Exercise goal — Only the lines from the "The height and width of the screenshot is (1350, 1080)." line through the last line of the material below belong in the answer, reproduced exactly and with no pictures.

Records —
● ● ● ●

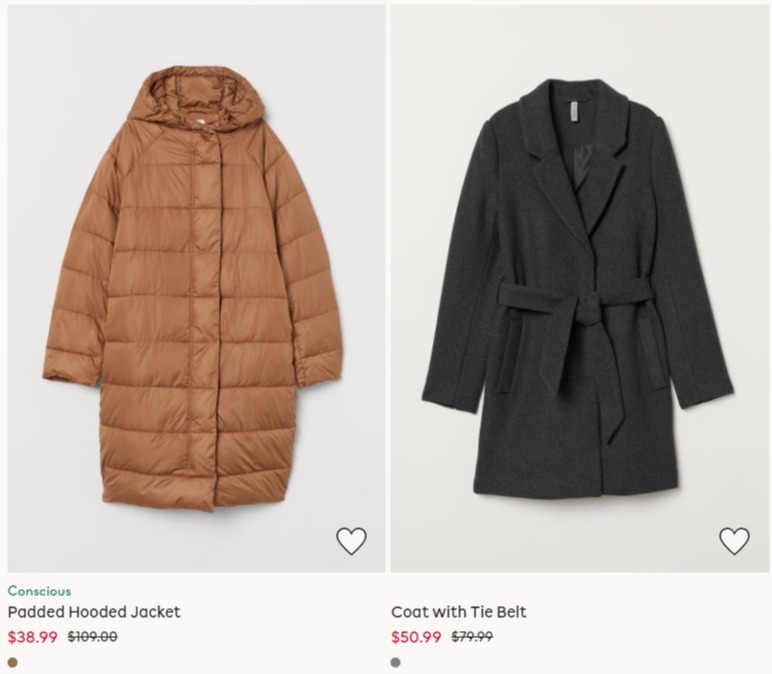Open the brown padded jacket product image
This screenshot has width=772, height=674.
point(196,289)
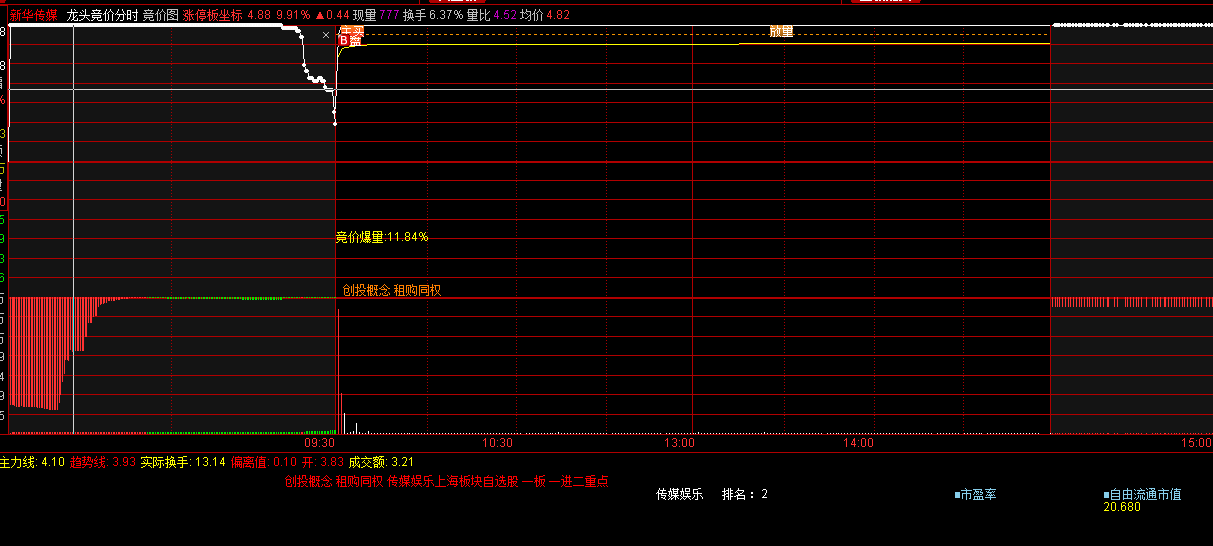The height and width of the screenshot is (546, 1213).
Task: Click the small square icon beside 自由流通市值
Action: [x=1107, y=495]
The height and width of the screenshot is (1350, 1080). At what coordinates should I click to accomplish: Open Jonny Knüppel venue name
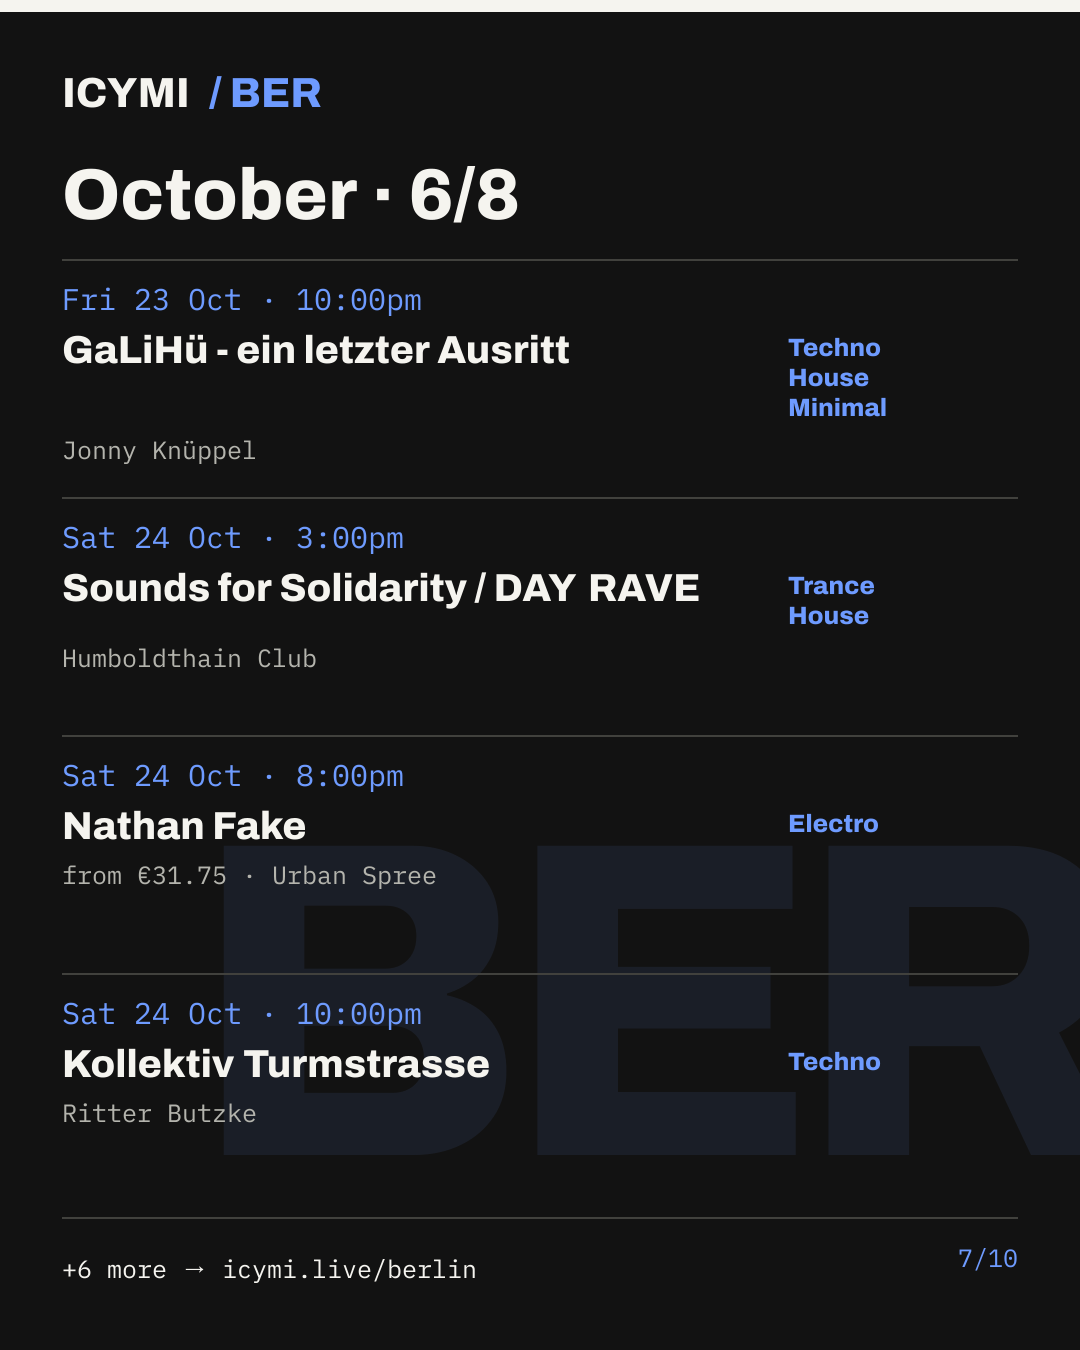click(x=159, y=451)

● ● ● ●

Solution —
The height and width of the screenshot is (1350, 1080). At what coordinates should I click to accomplish: Open Jonny Knüppel venue name
click(x=159, y=451)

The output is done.